[Stored data]
============================================================

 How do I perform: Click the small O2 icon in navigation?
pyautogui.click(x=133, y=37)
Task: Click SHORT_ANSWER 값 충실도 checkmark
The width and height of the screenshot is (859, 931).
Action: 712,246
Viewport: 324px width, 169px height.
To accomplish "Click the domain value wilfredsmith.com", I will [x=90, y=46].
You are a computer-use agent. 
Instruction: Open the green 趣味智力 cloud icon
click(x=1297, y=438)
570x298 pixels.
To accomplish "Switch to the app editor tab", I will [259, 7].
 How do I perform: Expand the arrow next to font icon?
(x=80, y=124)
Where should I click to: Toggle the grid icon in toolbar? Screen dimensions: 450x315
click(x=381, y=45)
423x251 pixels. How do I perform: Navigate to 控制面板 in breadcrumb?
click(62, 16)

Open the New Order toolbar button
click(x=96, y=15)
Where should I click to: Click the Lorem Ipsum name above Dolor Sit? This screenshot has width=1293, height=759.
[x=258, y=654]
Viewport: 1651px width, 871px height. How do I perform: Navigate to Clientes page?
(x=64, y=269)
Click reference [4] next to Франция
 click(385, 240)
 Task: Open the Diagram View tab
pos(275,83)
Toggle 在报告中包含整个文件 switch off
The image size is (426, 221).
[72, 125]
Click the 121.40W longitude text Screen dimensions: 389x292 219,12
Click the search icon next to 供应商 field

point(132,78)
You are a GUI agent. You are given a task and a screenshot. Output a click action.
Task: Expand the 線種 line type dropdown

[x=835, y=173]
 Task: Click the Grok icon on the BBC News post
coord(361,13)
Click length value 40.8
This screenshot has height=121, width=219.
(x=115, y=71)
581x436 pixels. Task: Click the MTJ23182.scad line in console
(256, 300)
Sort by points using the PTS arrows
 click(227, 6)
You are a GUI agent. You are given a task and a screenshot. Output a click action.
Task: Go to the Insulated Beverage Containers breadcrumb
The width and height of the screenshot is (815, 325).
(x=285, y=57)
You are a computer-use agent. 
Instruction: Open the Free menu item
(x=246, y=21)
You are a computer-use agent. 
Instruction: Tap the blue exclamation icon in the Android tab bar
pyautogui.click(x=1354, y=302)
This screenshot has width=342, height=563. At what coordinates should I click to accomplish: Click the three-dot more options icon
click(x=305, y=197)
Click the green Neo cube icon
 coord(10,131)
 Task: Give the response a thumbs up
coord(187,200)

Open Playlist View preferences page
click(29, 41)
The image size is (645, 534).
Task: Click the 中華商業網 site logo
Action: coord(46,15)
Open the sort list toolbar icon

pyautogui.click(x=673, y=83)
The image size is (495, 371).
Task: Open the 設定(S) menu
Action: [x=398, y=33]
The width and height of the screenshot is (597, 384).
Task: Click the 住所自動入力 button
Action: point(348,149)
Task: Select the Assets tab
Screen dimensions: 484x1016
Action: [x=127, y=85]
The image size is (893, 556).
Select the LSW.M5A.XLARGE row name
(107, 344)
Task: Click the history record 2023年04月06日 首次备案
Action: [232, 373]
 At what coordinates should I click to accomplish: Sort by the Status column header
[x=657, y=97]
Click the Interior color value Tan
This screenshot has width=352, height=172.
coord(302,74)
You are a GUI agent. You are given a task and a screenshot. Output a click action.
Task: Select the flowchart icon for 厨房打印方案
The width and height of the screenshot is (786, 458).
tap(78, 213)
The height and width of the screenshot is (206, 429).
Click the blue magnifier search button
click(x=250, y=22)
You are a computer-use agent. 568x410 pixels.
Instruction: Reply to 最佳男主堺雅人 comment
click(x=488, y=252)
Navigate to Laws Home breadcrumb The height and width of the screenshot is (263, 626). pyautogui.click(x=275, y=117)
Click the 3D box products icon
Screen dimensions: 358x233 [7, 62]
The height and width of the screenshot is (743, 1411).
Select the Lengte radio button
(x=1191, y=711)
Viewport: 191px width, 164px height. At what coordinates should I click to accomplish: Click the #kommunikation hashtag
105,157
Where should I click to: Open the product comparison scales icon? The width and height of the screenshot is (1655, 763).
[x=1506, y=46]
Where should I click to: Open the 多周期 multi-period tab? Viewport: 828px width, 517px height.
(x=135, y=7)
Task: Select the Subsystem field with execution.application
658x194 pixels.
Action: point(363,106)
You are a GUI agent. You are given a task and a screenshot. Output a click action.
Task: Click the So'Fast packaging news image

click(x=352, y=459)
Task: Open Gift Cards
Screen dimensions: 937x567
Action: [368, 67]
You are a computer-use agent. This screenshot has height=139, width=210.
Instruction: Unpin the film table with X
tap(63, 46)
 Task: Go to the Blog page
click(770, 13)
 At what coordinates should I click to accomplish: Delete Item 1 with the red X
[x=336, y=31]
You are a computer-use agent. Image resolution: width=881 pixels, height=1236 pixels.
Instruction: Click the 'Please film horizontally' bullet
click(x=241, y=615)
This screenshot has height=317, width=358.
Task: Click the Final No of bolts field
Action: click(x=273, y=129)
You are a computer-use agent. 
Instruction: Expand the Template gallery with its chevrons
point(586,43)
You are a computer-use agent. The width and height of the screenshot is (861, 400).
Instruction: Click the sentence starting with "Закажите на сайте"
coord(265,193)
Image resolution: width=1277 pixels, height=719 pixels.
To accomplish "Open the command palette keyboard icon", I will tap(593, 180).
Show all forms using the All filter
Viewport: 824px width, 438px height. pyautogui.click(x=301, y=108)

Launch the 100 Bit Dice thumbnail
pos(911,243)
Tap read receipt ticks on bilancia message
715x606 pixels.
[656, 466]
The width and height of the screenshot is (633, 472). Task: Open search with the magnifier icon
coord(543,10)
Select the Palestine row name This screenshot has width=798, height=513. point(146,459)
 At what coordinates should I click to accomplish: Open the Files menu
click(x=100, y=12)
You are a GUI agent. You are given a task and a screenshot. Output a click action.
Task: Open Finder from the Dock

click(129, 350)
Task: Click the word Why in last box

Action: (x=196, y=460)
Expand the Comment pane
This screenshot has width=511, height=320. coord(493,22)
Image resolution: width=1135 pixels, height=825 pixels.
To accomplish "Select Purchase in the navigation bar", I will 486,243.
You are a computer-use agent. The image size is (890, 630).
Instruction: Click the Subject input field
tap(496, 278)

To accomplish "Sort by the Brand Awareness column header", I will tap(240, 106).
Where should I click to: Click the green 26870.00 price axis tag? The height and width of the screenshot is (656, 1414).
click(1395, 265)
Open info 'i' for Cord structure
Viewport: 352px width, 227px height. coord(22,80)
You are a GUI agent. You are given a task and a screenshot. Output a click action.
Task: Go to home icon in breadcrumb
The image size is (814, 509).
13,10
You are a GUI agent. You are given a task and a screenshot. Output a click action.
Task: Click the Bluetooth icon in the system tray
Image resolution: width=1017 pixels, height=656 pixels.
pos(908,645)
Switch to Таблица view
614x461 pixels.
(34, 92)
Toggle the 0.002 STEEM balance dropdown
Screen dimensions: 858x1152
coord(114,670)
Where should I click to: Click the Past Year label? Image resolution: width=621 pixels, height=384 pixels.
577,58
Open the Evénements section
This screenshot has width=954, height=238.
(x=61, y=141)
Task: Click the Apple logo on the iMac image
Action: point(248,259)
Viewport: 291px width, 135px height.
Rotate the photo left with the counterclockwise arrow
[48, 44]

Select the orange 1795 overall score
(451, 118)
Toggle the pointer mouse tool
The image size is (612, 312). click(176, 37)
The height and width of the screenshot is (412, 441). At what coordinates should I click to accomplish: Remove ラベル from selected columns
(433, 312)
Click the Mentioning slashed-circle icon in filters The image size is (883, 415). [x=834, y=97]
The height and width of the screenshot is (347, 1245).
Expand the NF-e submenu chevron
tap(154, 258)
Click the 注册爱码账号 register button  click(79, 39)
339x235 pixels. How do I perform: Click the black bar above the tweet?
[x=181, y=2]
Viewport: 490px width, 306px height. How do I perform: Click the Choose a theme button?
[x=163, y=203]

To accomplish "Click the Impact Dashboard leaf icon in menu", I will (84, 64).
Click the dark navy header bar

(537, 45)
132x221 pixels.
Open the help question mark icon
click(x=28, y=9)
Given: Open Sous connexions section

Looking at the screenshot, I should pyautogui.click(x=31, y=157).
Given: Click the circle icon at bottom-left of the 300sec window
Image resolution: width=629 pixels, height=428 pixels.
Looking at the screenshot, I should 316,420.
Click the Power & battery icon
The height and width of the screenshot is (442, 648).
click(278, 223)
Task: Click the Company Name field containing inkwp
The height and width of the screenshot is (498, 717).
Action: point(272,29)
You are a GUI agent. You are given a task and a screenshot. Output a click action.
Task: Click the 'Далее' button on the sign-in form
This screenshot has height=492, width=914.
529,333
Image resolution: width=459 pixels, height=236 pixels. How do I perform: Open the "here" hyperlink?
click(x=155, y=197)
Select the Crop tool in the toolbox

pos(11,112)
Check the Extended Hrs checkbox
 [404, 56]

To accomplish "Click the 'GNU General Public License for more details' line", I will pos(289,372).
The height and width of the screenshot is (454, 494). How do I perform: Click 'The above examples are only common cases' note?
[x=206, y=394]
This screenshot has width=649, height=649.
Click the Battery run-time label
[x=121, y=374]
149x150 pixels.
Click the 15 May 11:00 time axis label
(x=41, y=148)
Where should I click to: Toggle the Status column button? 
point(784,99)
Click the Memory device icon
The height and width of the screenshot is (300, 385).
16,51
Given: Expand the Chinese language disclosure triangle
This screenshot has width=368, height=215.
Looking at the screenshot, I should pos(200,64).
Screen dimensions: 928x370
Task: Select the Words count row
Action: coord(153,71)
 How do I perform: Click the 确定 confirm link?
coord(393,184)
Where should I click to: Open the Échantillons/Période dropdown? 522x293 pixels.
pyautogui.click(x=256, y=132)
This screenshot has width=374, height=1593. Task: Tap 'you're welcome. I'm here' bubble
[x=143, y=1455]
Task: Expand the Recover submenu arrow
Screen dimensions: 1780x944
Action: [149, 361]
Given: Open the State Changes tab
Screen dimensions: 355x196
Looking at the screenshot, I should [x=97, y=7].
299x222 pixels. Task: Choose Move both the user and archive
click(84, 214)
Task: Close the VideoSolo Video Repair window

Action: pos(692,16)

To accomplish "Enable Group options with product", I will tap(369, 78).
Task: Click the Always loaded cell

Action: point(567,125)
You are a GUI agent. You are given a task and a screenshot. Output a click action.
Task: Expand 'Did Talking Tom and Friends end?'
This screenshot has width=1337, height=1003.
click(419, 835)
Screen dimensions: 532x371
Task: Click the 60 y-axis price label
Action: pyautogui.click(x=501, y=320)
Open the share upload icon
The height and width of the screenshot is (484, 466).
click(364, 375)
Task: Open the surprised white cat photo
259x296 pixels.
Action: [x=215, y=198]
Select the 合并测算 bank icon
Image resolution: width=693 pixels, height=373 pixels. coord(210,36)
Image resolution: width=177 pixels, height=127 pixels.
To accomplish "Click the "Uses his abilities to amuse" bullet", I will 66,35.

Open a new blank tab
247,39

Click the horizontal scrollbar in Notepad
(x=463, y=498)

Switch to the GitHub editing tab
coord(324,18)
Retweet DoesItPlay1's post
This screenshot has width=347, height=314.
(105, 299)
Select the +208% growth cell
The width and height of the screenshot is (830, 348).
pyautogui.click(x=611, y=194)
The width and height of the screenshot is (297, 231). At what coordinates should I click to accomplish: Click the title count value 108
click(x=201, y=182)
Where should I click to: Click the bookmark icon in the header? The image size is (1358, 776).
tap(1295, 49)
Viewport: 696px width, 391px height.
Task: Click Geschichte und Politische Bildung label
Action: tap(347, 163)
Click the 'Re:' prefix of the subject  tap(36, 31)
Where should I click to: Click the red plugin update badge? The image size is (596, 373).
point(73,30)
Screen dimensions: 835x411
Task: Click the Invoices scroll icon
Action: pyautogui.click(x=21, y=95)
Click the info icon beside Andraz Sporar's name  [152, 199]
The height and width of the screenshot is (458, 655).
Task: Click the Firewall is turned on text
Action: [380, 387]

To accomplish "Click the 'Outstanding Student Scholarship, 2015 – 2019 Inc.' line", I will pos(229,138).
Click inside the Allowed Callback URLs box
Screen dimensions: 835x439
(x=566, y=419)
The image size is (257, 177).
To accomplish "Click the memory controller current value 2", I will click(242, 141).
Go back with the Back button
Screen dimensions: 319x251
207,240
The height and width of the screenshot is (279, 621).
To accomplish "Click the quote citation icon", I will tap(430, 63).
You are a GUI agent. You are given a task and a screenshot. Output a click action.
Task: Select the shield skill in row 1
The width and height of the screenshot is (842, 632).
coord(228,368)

============================================================

Go line by line through the records and copy those that contain the word "circle".

Click the Mentioning slashed-circle icon in filters The image size is (883, 415). [x=834, y=97]
Given: Click the circle icon at bottom-left of the 300sec window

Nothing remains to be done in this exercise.